Here are some interesting finds on UI/UX of the week!

1.

Zoom with Email & Calendar Services. Another atypical highlight from this newsletter (seems to be happening more and more often), this article from The Verge and author Umar Shakir, is a showcase for Zoom and how their platform keeps expanding in terms of offerings. I find this particularly relevant, since I’ve known Zoom for the past 10 years, and worked on a platform that is/was a competitor of theirs, but Zoom has demonstrated that their constant growth has also manifested itself in expanding their ecosystem, understanding their clients, and providing solutions that are deeply consistent, seamless and orchestrated with each other (akin to omnichannel experiences).
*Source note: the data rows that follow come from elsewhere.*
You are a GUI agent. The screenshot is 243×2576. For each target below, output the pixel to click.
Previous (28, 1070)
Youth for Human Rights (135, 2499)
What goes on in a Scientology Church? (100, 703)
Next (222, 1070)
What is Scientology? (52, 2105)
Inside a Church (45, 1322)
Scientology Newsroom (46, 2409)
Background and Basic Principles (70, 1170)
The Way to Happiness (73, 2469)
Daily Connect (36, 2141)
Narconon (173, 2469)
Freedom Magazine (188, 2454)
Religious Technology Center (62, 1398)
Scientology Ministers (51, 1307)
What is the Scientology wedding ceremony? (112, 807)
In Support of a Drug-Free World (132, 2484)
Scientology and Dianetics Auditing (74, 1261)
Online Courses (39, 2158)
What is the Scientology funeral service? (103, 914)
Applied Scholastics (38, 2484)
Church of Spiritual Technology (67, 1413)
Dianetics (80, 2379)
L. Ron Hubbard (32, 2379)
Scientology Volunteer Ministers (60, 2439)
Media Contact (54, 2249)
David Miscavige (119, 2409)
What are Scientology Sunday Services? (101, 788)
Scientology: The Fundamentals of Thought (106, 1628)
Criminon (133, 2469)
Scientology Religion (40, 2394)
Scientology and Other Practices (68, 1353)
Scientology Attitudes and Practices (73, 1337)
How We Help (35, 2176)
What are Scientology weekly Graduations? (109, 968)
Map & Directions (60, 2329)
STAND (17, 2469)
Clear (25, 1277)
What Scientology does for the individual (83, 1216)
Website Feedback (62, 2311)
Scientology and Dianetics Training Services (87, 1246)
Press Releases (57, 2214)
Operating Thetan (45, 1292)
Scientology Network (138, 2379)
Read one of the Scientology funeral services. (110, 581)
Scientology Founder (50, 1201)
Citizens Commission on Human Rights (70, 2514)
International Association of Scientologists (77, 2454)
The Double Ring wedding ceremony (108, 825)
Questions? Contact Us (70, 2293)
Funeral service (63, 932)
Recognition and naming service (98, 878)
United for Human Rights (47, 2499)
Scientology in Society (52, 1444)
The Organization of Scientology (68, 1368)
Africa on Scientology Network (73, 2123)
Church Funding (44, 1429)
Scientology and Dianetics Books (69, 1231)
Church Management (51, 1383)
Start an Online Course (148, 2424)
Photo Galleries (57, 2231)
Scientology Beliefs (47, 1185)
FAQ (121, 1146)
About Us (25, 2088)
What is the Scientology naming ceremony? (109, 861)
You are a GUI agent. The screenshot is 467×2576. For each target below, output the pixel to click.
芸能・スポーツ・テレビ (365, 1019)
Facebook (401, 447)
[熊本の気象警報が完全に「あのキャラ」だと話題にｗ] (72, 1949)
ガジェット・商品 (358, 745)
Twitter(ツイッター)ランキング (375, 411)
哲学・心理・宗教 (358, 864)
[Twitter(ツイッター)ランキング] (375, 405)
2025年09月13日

Highlight of the article includes:

“Small businesses surviving through the pandemic may have a need to migrate their outdated email servers to a more secure platform, especially if they lack the IT personnel to maintain them. Now, Zoom Mail and Calendar services are another solution businesses can strongly consider vs. products like Microsoft 365 and Google Workspace — after all, they are probably using Zoom meetings anyway. In a company blog, Zoom head of product Joseph Chong writes that Zoom mail is end-to-end encrypted within Zoom Mail Service users. “The Zoom Mail and Calendar Services (beta) are targeted at small-to medium-business customers who particularly value email privacy,” Chong wrote. The all-in-one solution is designed to keep users from needing to switch apps when group messaging and starting a video meeting with the team or responding to a client’s email.”

2.

Building Transarency in Remote Businesses. Interesting topic and article from Smashing Magazine and author Siobhan McKeown. At a time where remote work has become part of the new normal, even if brass and brash CEOs who buy social media organizations want to sway otherwise, this article illustrates how transparency in communication can lead to better engagements and tighter connections between team members and the Organization itself. The author highlights tactics such as Asynchronous Communication, Documenting Processes, Managing Noise, Recording Meetings and Providing Pertinent Notes, to name but a few, as mechanisms which can indeed potentiate this transparency buildout and team alignment. Highlight of the article includes:

“Prioritizing asynchronous communication over synchronous communication doesn’t mean that you will never have a meeting or talk at the same time. Instead, it means that your first preference is tools such as documentation and shared issue trackers/task managers instead of having a call. Documentation is kept up to date so people can find what they need for themselves, and issue trackers capture what someone is doing and where they are at and provide spaces for collaboration that don’t require everyone to be online at the same time. By preferring these practices over synchronous practices, work carried out within the organization is always transparent and available.”

3.

Understanding more about the Metaverse. Another insightful article from author Nick Babich, published on the blog Shaping Design. The topic of Metaverse of course got a lot more attention thanks to all the investments and even corporate announcements that organizations such as Meta, and its leader Mr. Zuckerberg, are putting behind it. For those who like to read fiction on this topic, I recommend reading Ernest Cline’s “Ready Player One”, since most of its action does take place in a version of a Metaverse (and on a parallel path, Jonathan Mostow’s film “Surrogates” is a flawed but interesting look into this type of virtual living/existence). Independently of fictional narratives on this topic, this article sheds light on what brands are already producing to engage users at this level, as well as what roles Design professionals can play in order to bring this ecosystem to life. Very interesting and worth reading. Highlight of the article includes:

“The metaverse, as a cohesive virtual experience, exists only as a concept, but we have a few excellent examples of pre-metaverse platforms. Platforms like Fortnite, Roblox, newcomer Gather, and Decentraland share many properties of the future metaverse. Participants’ avatars (a graphical representation of users) can explore these immersive experiences, play games, wear digital clothes, and attend events. But for now, metaverse experiences are typically proprietary: they are locked ecosystems launched by individual companies as brand activations. But even with these downsides, the platform attracts a lot of attention from regular users to businesses. Nike’s Nikeland is one of the most successful examples of an established company exploring a new frontier. With a series of basketball masterclasses led by stars like LeBron James, Nikeland gives users valuable reasons to continually come back.”